An Effective Theory of Bias Amplification
Arjun Subramonian, Samuel J. Bell, Levent Sagun, Elvis Dohmatob
TL;DR
The paper addresses bias amplification in machine learning by building a unifying theory for ridge regression in settings with and without random projections, modeling data as a two-group Gaussian mixture. It deploys operator-valued free probability theory to obtain deterministic equivalents for groupwise test-risk disparities (EDD, ODD) and the amplification metric ADD, across diverse parameterization, data-covariance structures, and group sizes. The authors derive a bias–variance decomposition R_s( f̂ ) ≈ B_s( f̂ ) + V_s( f̂ ), with V_s and B_s expressed via fixed-point scalars that capture inter-group covariance interactions, and they validate the theory through extensive synthetic and semi-synthetic experiments, including isotropic covariances and Colored MNIST. The work reveals phase transitions and regimes where regularization or early stopping can mitigate bias, and it provides actionable insights for evaluating and mitigating unfairness in ML, such as how overparameterization and feature composition affect minority-group performance.
Abstract
Machine learning models can capture and amplify biases present in data, leading to disparate test performance across social groups. To better understand, evaluate, and mitigate these biases, a deeper theoretical understanding of how model design choices and data distribution properties contribute to bias is needed. In this work, we contribute a precise analytical theory in the context of ridge regression, both with and without random projections, where the former models feedforward neural networks in a simplified regime.

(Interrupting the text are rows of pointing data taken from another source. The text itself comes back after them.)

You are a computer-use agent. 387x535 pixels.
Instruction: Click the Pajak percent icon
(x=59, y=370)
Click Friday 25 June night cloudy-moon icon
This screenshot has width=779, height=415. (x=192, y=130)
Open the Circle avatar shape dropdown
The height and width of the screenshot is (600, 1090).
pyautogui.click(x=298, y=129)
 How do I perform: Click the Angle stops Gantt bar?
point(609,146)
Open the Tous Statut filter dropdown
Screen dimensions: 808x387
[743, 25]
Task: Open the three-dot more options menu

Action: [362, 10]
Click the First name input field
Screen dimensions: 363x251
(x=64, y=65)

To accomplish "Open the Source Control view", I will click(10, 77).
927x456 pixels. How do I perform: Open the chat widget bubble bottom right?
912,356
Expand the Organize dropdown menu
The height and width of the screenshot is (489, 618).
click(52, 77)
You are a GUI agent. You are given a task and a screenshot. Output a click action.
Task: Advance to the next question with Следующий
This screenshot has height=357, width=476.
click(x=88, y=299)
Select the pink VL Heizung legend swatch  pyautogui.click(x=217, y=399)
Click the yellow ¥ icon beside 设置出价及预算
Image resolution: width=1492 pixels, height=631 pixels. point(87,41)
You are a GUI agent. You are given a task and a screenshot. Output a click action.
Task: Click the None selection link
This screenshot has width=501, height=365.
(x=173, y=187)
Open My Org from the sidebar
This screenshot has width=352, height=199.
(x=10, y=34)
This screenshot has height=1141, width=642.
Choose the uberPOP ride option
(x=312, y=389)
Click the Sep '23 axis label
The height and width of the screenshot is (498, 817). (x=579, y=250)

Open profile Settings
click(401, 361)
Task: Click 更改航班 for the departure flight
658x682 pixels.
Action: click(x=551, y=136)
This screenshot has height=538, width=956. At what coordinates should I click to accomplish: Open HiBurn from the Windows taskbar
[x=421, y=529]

Our theory offers a unified and rigorous explanation of machine learning bias, providing insights into phenomena such as bias amplification and minority-group bias in various feature and parameter regimes. For example, we observe that there may be an optimal regularization penalty or training time to avoid bias amplification, and there can be differences in test error between groups that are not alleviated with increased parameterization. Importantly, our theoretical predictions align with empirical observations reported in the literature on machine learning bias. We extensively empirically validate our theory on synthetic and semi-synthetic datasets.